The HIT’s 2011 performance was enhanced by its ongoing income advantage versus the benchmark.  The HIT’s specialization in government/agency multifamily MBS enabled it to perform well as these investments generated additional income relative to Treasuries while reflecting similar credit quality.   The HIT’s better relative performance was achieved despite extremely strong performance by Treasury securities as interest rates fell significantly during the year. The HIT is underweighted in Treasuries, holding 7.7% as of December 31, 2011, compared to 35.2% in the Barclays Aggregate.  The HIT outperformed the benchmark for the 1-,  3-, 5-, and 10-year periods ending December 31 by 50, 46, 40, and 54 basis points, respectively, on a gross basis, having gross returns of 8.34%, 7.23%, 6.90%, and 6.32%.  The benchmark’s returns were 7.84%, 6.77%, 6.50%, and 5.78% for the 1-, 3-, 5-, and 10-year periods.   On a net basis, the HIT also outperformed the benchmark for the 1- and 10-year periods.
 
 
The performance data quoted represents past performance. Past performance is no guarantee of future results. Economic and market conditions change, and both will cause investment return, principal value, and yield to fluctuate so that a participant’s units, when redeemed, may be worth more or less than their original cost.

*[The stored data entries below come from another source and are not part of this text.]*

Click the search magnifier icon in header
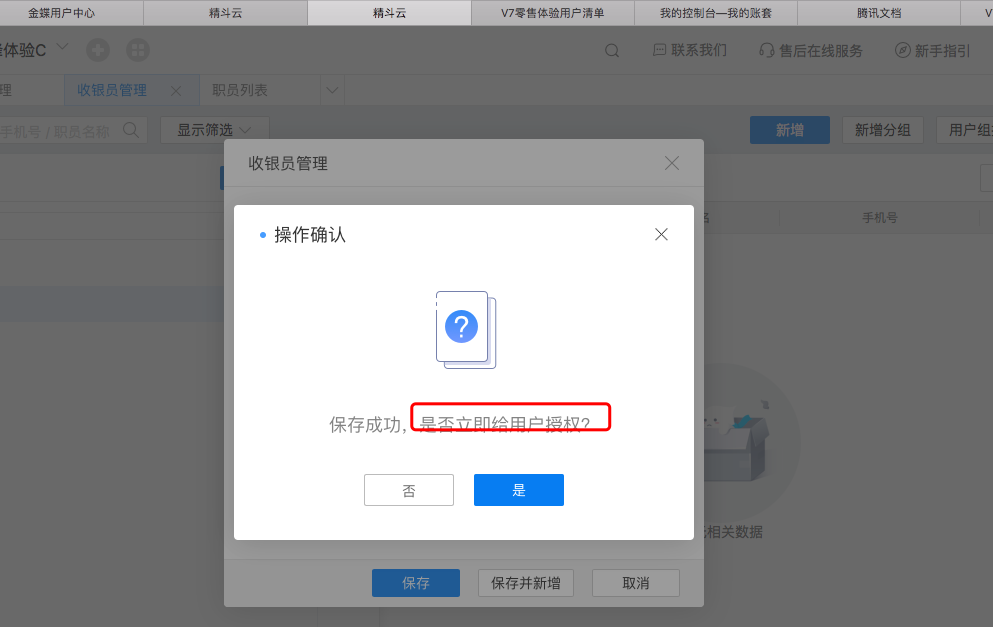This screenshot has width=993, height=627. click(x=612, y=51)
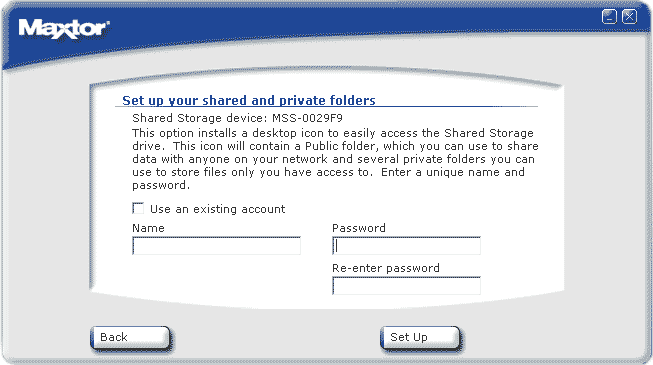This screenshot has height=365, width=653.
Task: Click the 'Password' field label
Action: [x=359, y=228]
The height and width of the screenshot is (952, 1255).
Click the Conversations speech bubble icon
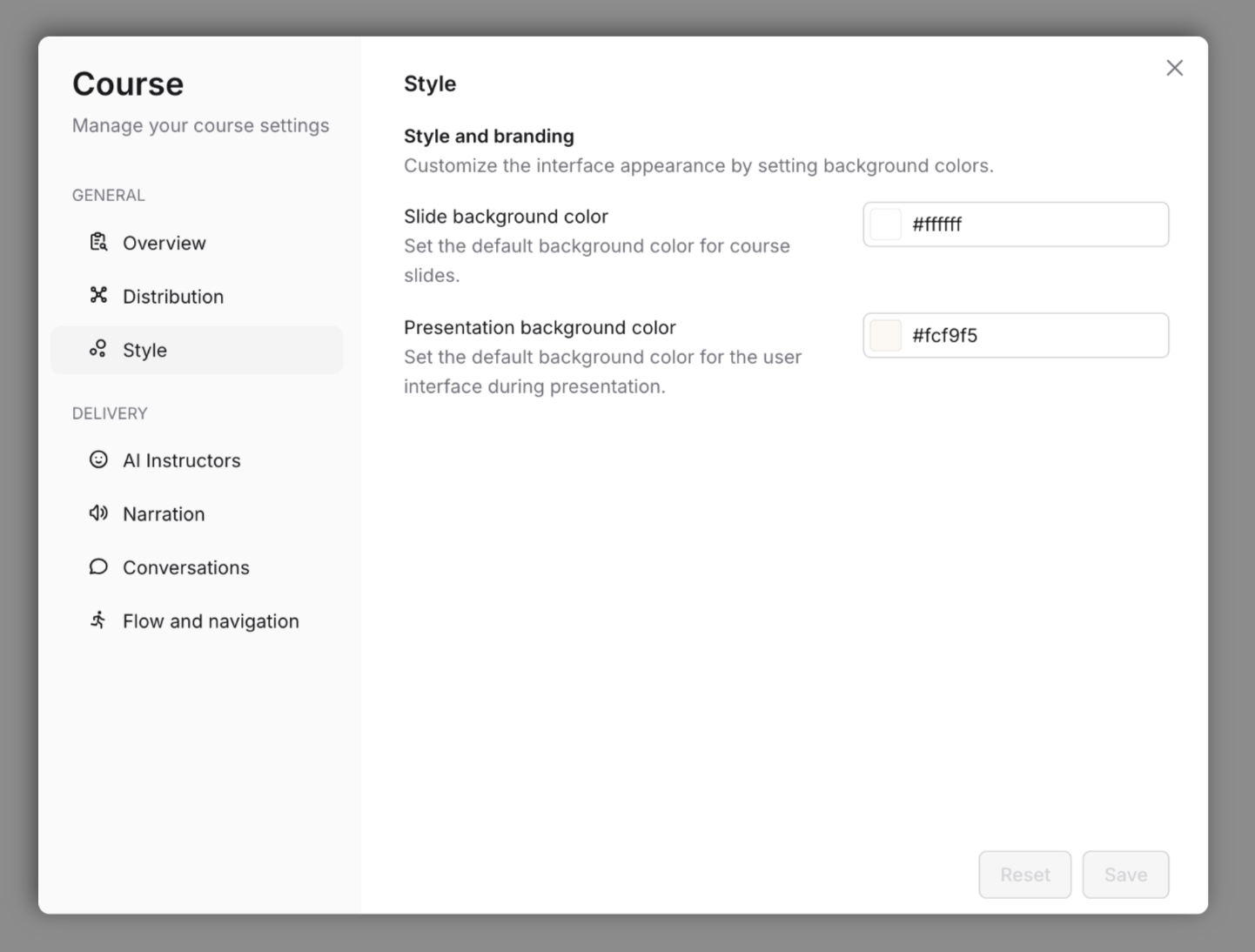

Current performance may be lower or higher than the performance data quoted.  Performance data current to the most recent month-end is available by following this link. Gross performance figures do not reflect the deduction of HIT expenses. Net performance figures reflect the deduction of HIT expenses and are the performance figures investors experience in the HIT. Information about HIT expenses can be found on page 1 of the HIT’s current prospectus. The Barclays Aggregate is an unmanaged index and is not available for direct investment, although certain funds attempt to replicate this index. Returns for the Barclays Aggregate would be lower if they reflected the actual trading costs or expenses associated with management of an actual portfolio.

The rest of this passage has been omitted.